SUPPLIED ENTRIES section start
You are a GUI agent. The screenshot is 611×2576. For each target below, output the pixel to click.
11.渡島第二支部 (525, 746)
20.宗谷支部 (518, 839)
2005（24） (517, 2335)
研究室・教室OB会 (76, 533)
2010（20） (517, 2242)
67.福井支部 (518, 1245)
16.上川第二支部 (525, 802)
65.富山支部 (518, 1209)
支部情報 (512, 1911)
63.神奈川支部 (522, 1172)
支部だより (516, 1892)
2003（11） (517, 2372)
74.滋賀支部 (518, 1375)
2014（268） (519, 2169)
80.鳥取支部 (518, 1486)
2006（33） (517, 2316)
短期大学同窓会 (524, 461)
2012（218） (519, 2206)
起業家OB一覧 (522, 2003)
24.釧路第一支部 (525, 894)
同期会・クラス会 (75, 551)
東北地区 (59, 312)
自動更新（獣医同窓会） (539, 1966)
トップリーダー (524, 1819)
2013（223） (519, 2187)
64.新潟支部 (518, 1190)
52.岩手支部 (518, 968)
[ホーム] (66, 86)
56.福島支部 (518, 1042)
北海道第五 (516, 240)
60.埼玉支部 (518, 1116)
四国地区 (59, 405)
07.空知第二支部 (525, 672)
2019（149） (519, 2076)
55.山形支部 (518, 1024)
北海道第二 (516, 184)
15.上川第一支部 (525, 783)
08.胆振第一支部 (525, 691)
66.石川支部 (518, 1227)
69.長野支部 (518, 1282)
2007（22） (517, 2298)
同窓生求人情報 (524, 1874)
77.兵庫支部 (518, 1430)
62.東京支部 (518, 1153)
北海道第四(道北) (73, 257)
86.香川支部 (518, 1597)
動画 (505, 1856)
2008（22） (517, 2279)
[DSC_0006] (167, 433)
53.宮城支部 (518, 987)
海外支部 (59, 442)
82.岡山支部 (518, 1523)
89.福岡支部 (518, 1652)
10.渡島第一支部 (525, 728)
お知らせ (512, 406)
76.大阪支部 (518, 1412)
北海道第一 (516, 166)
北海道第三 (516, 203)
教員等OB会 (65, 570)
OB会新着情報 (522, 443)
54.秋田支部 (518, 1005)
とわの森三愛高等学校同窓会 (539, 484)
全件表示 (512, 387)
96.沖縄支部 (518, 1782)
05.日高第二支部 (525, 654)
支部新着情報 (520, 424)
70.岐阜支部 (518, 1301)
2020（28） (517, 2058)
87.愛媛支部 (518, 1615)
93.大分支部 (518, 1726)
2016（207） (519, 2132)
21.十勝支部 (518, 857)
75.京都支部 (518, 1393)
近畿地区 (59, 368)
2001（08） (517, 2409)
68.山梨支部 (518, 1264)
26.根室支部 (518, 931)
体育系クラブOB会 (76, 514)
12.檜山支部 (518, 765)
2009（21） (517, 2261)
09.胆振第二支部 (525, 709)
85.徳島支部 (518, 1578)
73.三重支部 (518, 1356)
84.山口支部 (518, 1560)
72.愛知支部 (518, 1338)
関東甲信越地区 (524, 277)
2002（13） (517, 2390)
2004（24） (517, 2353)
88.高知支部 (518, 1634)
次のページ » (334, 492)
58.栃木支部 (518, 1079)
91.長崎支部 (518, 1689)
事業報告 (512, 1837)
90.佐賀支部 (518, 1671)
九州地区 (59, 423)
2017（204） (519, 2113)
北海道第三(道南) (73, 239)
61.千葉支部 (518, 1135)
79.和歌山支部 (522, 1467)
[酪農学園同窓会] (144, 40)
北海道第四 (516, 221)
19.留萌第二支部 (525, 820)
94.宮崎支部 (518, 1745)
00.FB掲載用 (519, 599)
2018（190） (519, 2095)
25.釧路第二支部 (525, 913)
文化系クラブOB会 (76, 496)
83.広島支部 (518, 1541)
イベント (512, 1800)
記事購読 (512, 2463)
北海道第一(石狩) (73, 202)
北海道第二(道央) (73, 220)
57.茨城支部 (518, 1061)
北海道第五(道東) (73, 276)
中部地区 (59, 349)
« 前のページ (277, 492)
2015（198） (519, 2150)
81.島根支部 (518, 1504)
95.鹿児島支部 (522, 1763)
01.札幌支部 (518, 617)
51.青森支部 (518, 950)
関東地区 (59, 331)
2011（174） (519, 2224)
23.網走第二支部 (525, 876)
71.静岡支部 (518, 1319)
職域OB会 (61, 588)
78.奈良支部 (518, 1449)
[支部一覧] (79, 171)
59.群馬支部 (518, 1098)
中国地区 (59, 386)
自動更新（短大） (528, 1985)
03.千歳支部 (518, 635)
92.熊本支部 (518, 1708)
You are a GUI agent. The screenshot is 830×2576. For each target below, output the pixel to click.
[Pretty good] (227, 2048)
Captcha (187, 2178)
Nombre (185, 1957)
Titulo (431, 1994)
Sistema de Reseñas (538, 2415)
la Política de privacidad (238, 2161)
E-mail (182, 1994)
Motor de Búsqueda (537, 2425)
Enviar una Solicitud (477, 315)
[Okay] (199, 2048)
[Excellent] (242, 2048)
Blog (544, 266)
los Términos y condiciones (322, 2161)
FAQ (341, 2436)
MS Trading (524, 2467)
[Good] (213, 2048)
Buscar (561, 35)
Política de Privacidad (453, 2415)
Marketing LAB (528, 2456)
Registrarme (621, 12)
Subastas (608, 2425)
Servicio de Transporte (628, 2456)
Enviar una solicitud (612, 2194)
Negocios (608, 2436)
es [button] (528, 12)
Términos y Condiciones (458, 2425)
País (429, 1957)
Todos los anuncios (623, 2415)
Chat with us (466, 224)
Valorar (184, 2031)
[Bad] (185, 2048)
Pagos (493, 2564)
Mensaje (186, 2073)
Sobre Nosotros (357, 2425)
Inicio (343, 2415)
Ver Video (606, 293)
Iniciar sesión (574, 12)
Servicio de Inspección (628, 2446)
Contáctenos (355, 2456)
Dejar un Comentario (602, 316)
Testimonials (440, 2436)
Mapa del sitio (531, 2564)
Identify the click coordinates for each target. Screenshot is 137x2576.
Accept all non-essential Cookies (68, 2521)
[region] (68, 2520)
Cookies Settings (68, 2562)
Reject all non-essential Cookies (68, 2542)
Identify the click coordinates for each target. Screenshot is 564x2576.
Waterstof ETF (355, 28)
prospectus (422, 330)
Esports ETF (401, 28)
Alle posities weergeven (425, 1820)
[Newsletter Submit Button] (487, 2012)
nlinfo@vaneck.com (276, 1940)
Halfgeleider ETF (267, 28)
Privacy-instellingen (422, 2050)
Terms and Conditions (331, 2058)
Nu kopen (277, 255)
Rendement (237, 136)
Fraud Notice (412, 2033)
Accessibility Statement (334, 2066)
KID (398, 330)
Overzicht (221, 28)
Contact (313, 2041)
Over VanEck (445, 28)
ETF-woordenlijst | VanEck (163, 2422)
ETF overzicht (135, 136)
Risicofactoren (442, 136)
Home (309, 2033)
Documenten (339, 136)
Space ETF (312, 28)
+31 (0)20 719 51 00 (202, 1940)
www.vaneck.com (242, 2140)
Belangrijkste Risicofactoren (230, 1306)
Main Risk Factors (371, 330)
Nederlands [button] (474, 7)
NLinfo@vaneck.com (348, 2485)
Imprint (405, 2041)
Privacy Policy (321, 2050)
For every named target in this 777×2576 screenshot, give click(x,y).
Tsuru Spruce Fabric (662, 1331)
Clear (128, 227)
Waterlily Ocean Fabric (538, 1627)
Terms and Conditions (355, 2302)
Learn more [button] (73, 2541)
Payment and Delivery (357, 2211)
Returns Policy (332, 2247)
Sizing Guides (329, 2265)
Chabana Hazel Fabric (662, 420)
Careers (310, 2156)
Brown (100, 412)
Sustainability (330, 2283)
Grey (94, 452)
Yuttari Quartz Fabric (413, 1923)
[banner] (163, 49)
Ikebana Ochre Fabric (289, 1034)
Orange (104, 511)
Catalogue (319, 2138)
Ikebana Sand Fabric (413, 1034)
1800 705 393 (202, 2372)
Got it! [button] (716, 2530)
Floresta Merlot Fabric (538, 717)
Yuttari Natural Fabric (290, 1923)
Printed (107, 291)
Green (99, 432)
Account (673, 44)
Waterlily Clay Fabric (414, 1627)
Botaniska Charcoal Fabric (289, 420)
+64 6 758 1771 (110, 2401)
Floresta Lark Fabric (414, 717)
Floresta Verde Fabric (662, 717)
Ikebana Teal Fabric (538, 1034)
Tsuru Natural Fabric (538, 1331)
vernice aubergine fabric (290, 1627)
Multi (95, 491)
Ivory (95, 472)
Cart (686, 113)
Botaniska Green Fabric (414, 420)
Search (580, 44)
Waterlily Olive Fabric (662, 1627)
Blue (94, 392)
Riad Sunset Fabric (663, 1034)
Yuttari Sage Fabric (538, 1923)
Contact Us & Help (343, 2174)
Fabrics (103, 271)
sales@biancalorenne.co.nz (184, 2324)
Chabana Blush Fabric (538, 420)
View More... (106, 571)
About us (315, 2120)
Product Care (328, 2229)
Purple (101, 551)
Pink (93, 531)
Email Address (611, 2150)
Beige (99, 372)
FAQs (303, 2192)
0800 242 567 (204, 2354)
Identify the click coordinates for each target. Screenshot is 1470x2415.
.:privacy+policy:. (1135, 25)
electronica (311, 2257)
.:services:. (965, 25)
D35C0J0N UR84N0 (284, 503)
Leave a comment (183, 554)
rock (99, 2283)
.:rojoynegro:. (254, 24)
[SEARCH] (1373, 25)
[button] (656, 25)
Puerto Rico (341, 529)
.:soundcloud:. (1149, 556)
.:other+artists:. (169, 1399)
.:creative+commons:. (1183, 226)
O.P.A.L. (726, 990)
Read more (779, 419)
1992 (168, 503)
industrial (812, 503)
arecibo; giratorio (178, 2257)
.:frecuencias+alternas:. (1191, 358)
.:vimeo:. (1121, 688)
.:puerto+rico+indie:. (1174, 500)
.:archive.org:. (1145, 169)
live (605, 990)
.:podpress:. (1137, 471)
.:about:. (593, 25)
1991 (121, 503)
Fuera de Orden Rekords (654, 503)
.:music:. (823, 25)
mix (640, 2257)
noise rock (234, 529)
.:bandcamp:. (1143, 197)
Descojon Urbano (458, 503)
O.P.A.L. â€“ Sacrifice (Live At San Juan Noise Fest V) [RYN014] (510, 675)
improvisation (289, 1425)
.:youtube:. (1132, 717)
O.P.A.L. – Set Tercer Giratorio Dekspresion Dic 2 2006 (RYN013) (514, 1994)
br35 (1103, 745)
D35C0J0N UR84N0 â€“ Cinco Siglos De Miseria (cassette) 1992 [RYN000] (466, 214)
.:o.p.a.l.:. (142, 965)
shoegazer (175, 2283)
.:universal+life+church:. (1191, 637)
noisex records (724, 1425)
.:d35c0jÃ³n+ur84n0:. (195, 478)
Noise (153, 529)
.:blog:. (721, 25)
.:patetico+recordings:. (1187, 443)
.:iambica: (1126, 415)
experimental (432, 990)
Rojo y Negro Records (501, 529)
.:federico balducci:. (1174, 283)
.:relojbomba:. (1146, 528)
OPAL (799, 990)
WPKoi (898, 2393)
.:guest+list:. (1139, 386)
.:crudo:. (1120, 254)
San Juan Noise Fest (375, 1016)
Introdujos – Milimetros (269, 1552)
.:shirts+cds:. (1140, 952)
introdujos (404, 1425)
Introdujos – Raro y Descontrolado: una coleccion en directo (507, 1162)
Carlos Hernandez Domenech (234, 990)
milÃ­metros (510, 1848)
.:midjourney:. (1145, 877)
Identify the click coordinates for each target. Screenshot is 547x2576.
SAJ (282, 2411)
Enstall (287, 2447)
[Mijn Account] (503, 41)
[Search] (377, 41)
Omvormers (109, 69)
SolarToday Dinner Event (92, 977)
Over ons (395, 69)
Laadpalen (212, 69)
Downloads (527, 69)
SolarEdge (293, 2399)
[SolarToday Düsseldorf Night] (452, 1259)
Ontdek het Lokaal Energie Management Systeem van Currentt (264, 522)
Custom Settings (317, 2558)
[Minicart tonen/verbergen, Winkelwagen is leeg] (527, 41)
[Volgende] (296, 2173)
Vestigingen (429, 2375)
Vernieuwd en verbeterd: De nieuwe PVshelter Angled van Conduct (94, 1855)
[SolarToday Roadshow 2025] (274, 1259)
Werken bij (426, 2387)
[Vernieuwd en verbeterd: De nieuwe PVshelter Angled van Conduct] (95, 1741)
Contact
SUPPLIED ENTRIES section end
WORK TO BE COMPLETED >>
Take the lines above from the one containing "Fabrics (103, 271)" down to the one containing "Descojon Urbano (458, 503)", and transcribe them exactly, both ends included.

RESULT OF THE EXERCISE >>
Fabrics (103, 271)
sales@biancalorenne.co.nz (184, 2324)
Chabana Blush Fabric (538, 420)
View More... (106, 571)
About us (315, 2120)
Product Care (328, 2229)
Purple (101, 551)
Pink (93, 531)
Email Address (611, 2150)
Beige (99, 372)
FAQs (303, 2192)
0800 242 567 (204, 2354)
Identify the click coordinates for each target. Screenshot is 1470x2415.
.:privacy+policy:. (1135, 25)
electronica (311, 2257)
.:services:. (965, 25)
D35C0J0N UR84N0 (284, 503)
Leave a comment (183, 554)
rock (99, 2283)
.:rojoynegro:. (254, 24)
[SEARCH] (1373, 25)
[button] (656, 25)
Puerto Rico (341, 529)
.:soundcloud:. (1149, 556)
.:other+artists:. (169, 1399)
.:creative+commons:. (1183, 226)
O.P.A.L. (726, 990)
Read more (779, 419)
1992 (168, 503)
industrial (812, 503)
arecibo; giratorio (178, 2257)
.:frecuencias+alternas:. (1191, 358)
.:vimeo:. (1121, 688)
.:puerto+rico+indie:. (1174, 500)
.:archive.org:. (1145, 169)
live (605, 990)
.:podpress:. (1137, 471)
.:about:. (593, 25)
1991 (121, 503)
Fuera de Orden Rekords (654, 503)
.:music:. (823, 25)
mix (640, 2257)
noise rock (234, 529)
.:bandcamp:. (1143, 197)
Descojon Urbano (458, 503)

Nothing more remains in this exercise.